Radnor Hills Mineral Water Company has officially opened their 8th production line following a six million pound investment.

The official opening was marked during a visit from The Rt Hon Carwyn Jones AM, First Minister of Wales with a guided tour of the new manufacturing line which was imported from Germany. Shortly after, the First Minister cut the red ribbon and officially opened the line for business.

Radnor Hills’ 8th production line is the result of a £6 million investment programme on-site / Picture: Radnor Hills

 

This brand new state of the art Krones technology is a result of a £6 million investment and enables plastic preforms to be blown into bottles, filled, capped, wrapped and palletised in one fully automated production line which is capable of filling 33 thousand bottles per hour and the capacity to run 200 million bottles a year. The ability to blow bottles in-line enables light weighting of the bottles and reduces the amount of PET packaging used.

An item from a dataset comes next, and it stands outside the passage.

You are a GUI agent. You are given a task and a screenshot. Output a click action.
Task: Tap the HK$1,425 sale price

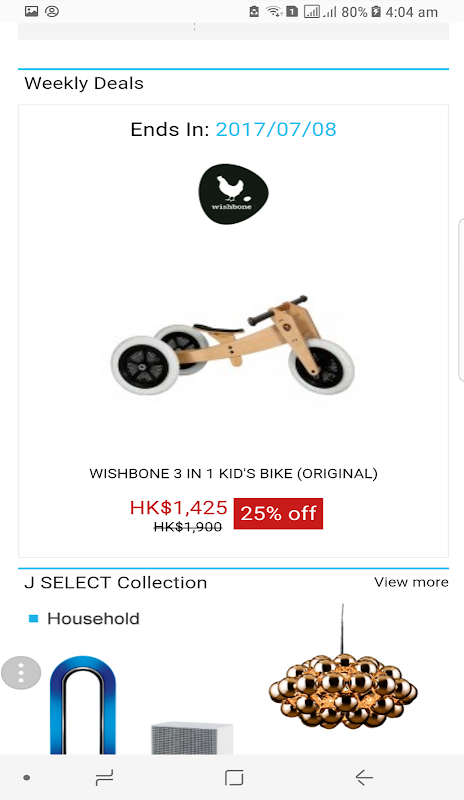[x=179, y=508]
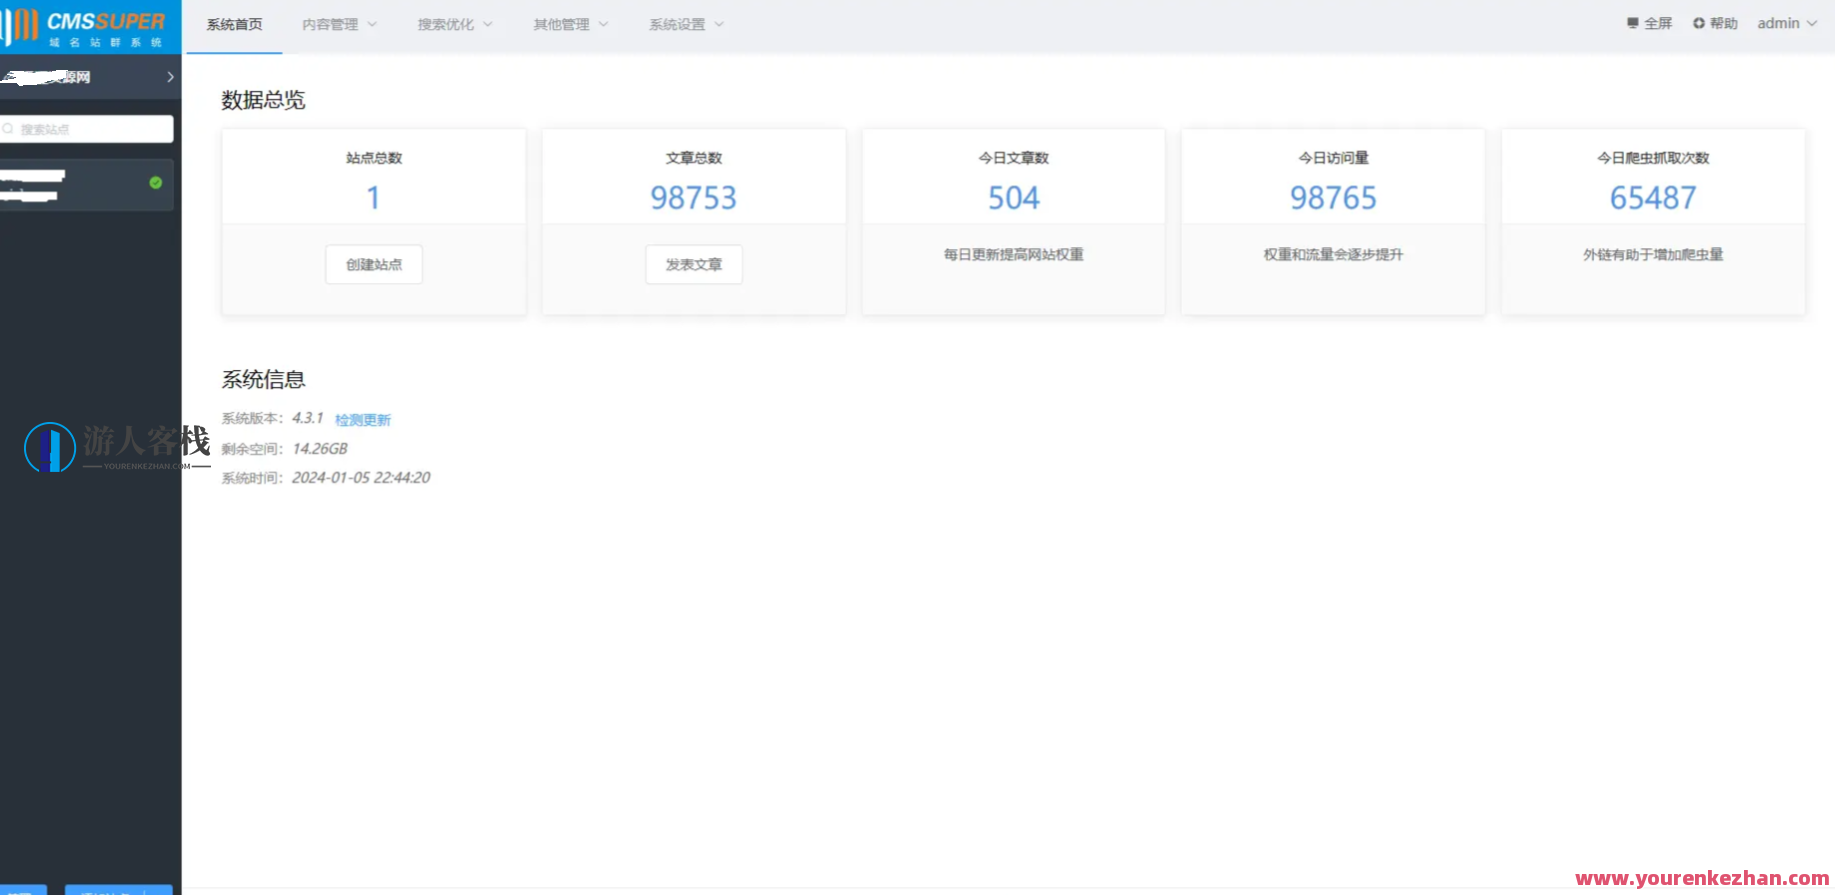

Radnor Hills have been creating great tasting soft drinks for over 25 years and the Welsh company has been going from strength to strength producing a wide variety of soft drinks in glass, plastic and tetra cartons. This is the eighth production line installed at Radnor Hills which is based on a family farm in Mid Wales.  The farm and the company are owned by William Watkins and the surrounding land has been farmed by his family since the turn of the 20th Century.

Radnor Hills are currently working with suppliers, government bodies and trade associations to increase the level of recycled plastic that is available and have recently introduced 51% recycled plastic material into the bottles they produce as of July this year. The new RPET bottles will still be 100% recyclable so that they can be remanufactured into a multitude of items.  Bottles can be recycled to make T shirts, sweaters, fleece jackets, insulation, sleeping bags, carpeting and of course plastic bottles.  It takes 10 bottles to make a T-shirt and 63 bottles to make a sweater. Radnor Hills will achieve zero to landfill status by the end of 2018.